Le chantier de la grande tour

Tout au début, sur les premières images, on ne la voit pas, mais on l’entend gronder, au pied du chantier de la grande tour nommée Atlantique. Ici, entre ciel et terre, les ouvriers s’activent et s’épuisent. Cela fait trois mois qu’ils n’ont pas été payés. Ils se plaignent, ils se révoltent, mais tout ce qu’ils récoltent, c’est le mépris du grand patron. Alors, la seule consolation pour Souleiman, l’un des jeunes ouvriers, c’est Ada, son amoureuse.

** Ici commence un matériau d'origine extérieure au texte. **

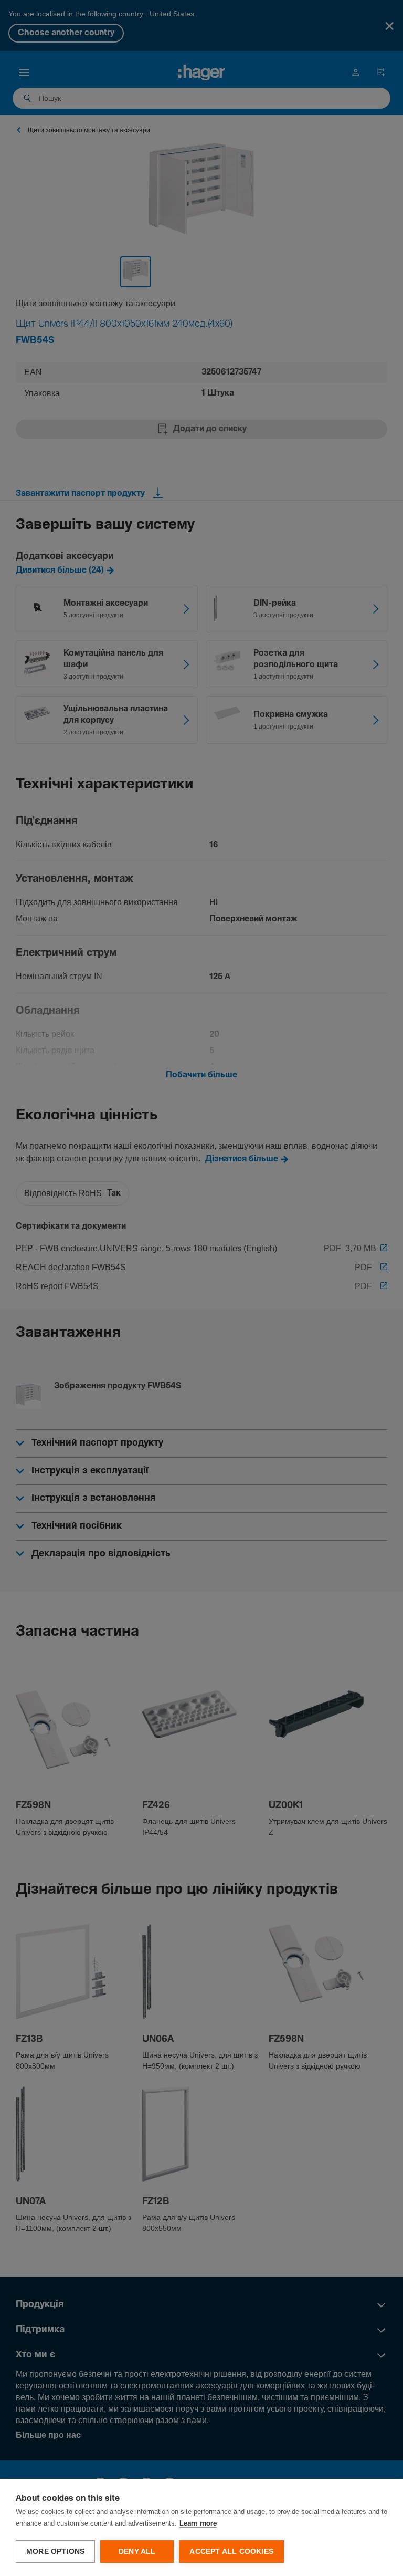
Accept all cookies (231, 2552)
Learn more (198, 2523)
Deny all (137, 2552)
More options (55, 2552)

Mais, même quand ils s’embrassent, l’Atlantique est là. « Tu fais que regarder l’océan. Tu ne me regardes même pas », lui reproche Ada, incarnée avec subtilité et grandeur par Mame Binta Sane. Leur amour semble semé d’obstacles. Ils doivent se rencontrer en cachette. Ada est promise en mariage à un homme riche. Elle s’en fiche. Elle ne l’aime pas. Son cœur appartient à Souleiman. Mais, un jour, endetté et désespéré, celui-ci prend la mer sur une pirogue pour conquérir l’Europe…

Les fantômes des migrants

C’est à partir de ce moment que Mati Diop innove avec sa caméra en restant au Sénégal avec celles qui attendent, brisées, dévastées. La tempête arrive, le bateau se brise face aux vagues hautes comme une maison. Mais, pendant qu’on vit le drame de l’exil avec les yeux d’une femme abandonnée, se produisent alors des choses bizarres : le lit de noces prend feu, Ada et ses copines Fanta, Dior et Mariana commencent à être frappées par des maladies mystérieuses face auxquelles même les marabouts s’avèrent impuissants. Surtout, certains disent avoir aperçu les fantômes des migrants restés en mer.

C’est de là que la résistance va partir contre les humiliations et pour une vie en dignité. Les femmes envoûtées et possédées réclament leur dû. Les corps sans tombeau au fond de l’océan rejoignent le monde des morts-vivants. Quand l’infini de la poésie se mêle au fantastique et au tragique de la vie, l’injustice du monde ressurgit du fond de l’Atlantique. Et ce n’est pas anodin que ce soit une femme qui soit porteuse de cette émancipation.

La force féminine et la liberté cinématographique

Cela montre aussi le chemin parcouru par Mati Diop. En 2010, dans son court métrage Atlantiques, elle racontait le drame de l’exode avec un regard encore très documentaire et via la traversée d’un jeune homme. Aujourd’hui, avec son premier long métrage tourné en wolof, elle met l’accent sur la force féminine et l’imagination pour assumer sa liberté cinématographique, mais aussi pour essayer de dépasser et changer une réalité devenue insoutenable des deux côtés de la rive. Née en 1982 à Paris, elle a toujours déclaré : « Je viens à la fois d’ici et d’ailleurs, du Sénégal ».

Souvent décrite comme la relève du cinéma sénégalais, Mati Diop est une admiratrice du cinéma déroutant et envoûtant du réalisateur thaïlandais Apichatpong Weerasethakul, Palme d’or en 2010. Après son Grand Prix à Cannes, la fille du musicien Wasis Diop est bien partie pour représenter le Sénégal aux Oscars. Ainsi, elle s’affirme aujourd’hui comme une digne héritière de son oncle, le célèbre cinéaste sénégalais Djibril Diop Mambéty, qui avait reçu en 1973 le Prix de la critique à Cannes pour Touki Bouki.